Du point de vue islamique, au fond, la question est simple.

(1) Si les autres nations acceptent l’Islam, il n’y a pas de jihâd offensif.

(2) Si les autres nations acceptent l’autorité islamique tout en gardant leur propre religion et culture, il n’y a pas de jihâd offensif.

(3) Si les autres nations refusent l’autorité islamique et d’être des dhimmis (citoyens non-musulmans protégés par l’Etat musulman et pouvant garder leur religion) mais qu’ils acceptent les traités de paix, il n’y a pas de Jihad offensif non plus.

 C’est le sens de ces versets, souvent coupés et déformés par les islamophobes et les khawarij : « Et combattez dans le Sentier d’Allâh (seulement) ceux qui vous combattent. Ne transgressez pas (l’Ordre divin) et n’agressez pas (injustement les gens), Allâh n’aime pas les transgresseurs et les agresseurs. Et éliminez-les là où vous les trouvez, et expulsez-les de là où ils vous ont expulsés. Et (causer) la Fitna est plus grave que le fait de tuer [ceux qui causé cette Fitna]. Et ne les combattez pas auprès de la Mosquée Sacrée [de la Mecque] tant qu’ils ne vous combattent pas là ; s’ils vous combattent [là], alors éliminez-les ; ainsi est la rétribution de [ces] négateurs (qui vous combattent) ; s’ils cessent (de vous attaquer), alors Allâh est Pardonnant, Miséricordieux. Et combattez-les jusqu’à ce qu’il n’y ait plus de Fitna, et que le Dîn soit à Allâh ; s’ils cessent, alors [plus d’agressivité contre eux, car] il ne doit y avoir d’agressivité que vis-à-vis des injustes » (Qur’ân 2, 190-193). On voit bien que ces versets réfutent l’allégation islamophobe, car il s’agit de légitime défense, où le Qur’ân interdit l’agression injuste envers les non-Musulmans, et souhaite la paix autant que possible, mais justifie en cas de guerre, la légitime défense, jusqu’à ce que les ennemis cessent le combat. La « fitna » ici, ne se réfère pas seulement à l’idolâtrie des ennemis, mais surtout à leurs actions criminelles, terroristes et injustes, qui visent les croyants dans leur chair, leur vie, leur dignité, leur religion et leur sécurité. S’ils cessent, et que les croyants ont le dessus ou que les idolâtres cessent leurs persécutions contre les croyants, alors Allâh interdit de les attaquer ou de s’en prendre à eux.

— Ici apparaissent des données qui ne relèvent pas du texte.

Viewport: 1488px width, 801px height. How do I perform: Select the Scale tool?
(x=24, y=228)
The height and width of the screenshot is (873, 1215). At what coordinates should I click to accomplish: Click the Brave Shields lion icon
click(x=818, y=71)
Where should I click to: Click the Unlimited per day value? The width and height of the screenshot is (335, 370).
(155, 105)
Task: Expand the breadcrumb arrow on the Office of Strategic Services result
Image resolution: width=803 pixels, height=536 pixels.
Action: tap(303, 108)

  Dans la situation où ils refuseraient la paix et qu’ils imposent la guerre, il faut alors les combattre sous plusieurs conditions avant la confrontation (dernière opportunité de refuser le combat).

(1) La conversion à l’Islam, devenant leurs frères et sœurs avec les mêmes droits.

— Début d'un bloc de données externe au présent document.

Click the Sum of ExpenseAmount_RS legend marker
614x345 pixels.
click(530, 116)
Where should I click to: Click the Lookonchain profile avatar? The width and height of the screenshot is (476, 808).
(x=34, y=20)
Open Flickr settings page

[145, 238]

(2) Devenir des dhimmis et être protégés tout en gardant leur religion et/ou leur culture.

(3) Signer un traité de paix à durée déterminée ou indéterminée.

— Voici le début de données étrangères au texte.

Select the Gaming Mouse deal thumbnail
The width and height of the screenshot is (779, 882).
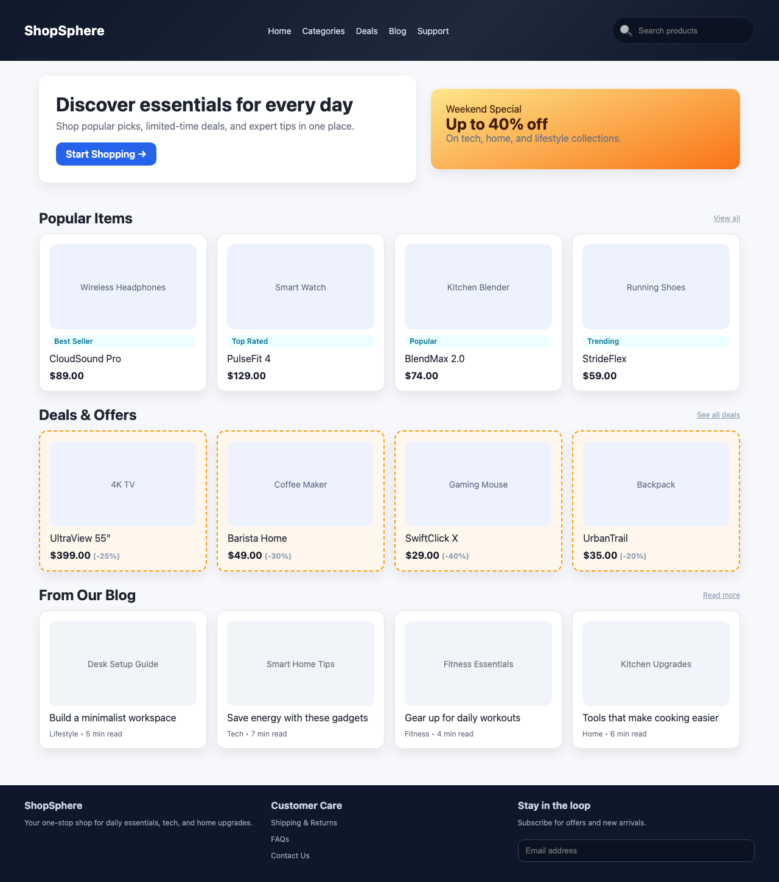(478, 483)
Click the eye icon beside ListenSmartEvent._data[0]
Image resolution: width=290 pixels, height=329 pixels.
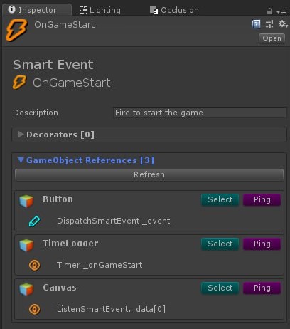[x=35, y=309]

  Burayda rapporte à ce sujet que lorsque le Messager d’Allâh (ﷺ) nommait quelqu’un comme chef d’une armée ou d’un détachement militaire face aux troupes ennemis qui combattaient les Musulmans tout en refusant la paix, il l’exhortait particulièrement à craindre Allâh et à être bon envers les musulmans qui étaient avec lui. Il disait : « Combattez au nom d’Allâh et dans le Sentier d’Allâh – avec justice et droiture -. Combattez (ceux qui vous combattent parmi) ceux qui ne croient pas en Allâh. Faites une guerre sainte (sans injustice ni bassesse), ne détournez pas le butin ; ne rompez pas votre engagement ; et ne mutilez pas les cadavres ; ne tuez pas les enfants. Et lorsque tu rencontreras ton ennemi parmi les idolâtres, invite-les à 3 choses : quelle que soit celle des 2 premières à laquelle ils te répondent favorablement, accepte-la d’eux et retiens-toi de leur faire du mal : [1] Invite-les à accepter l’islam. S’ils te répondent favorablement, accepte (cela) d’eux et retiens-toi d’eux ; ensuite : invite-les à quitter leur cité pour la cité des Emigrants (Dâr ul-muhâjirîn), et informe-les que s’ils font cela, ils auront les mêmes droits et devoirs que les Emigrants ; S’ils refusent de quitter leur cité, informe-les qu’ils seront alors comme les bédouins musulmans : La Loi divine qui s’applique aux musulmans s’appliquera à eux, (mais) ils n’auront aucune part dans les biens du butin et du fa’y ; car n’en bénéficient que ceux qui participent aux batailles ; [2] S’ils refusent (l’islam), demande-leur la jizya (leur permettant de garder leur religion tout en étant politiquement protégé par les Musulmans). S’ils te répondent favorablement, accepte (cela) d’eux et retiens-toi d’eux [et pourront pratiquer leur religion – autre que l’islam -] ; [3] Et s’ils refusent (de payer la jizya), demande l’aide d’Allâh et combats-les. (…) »[10].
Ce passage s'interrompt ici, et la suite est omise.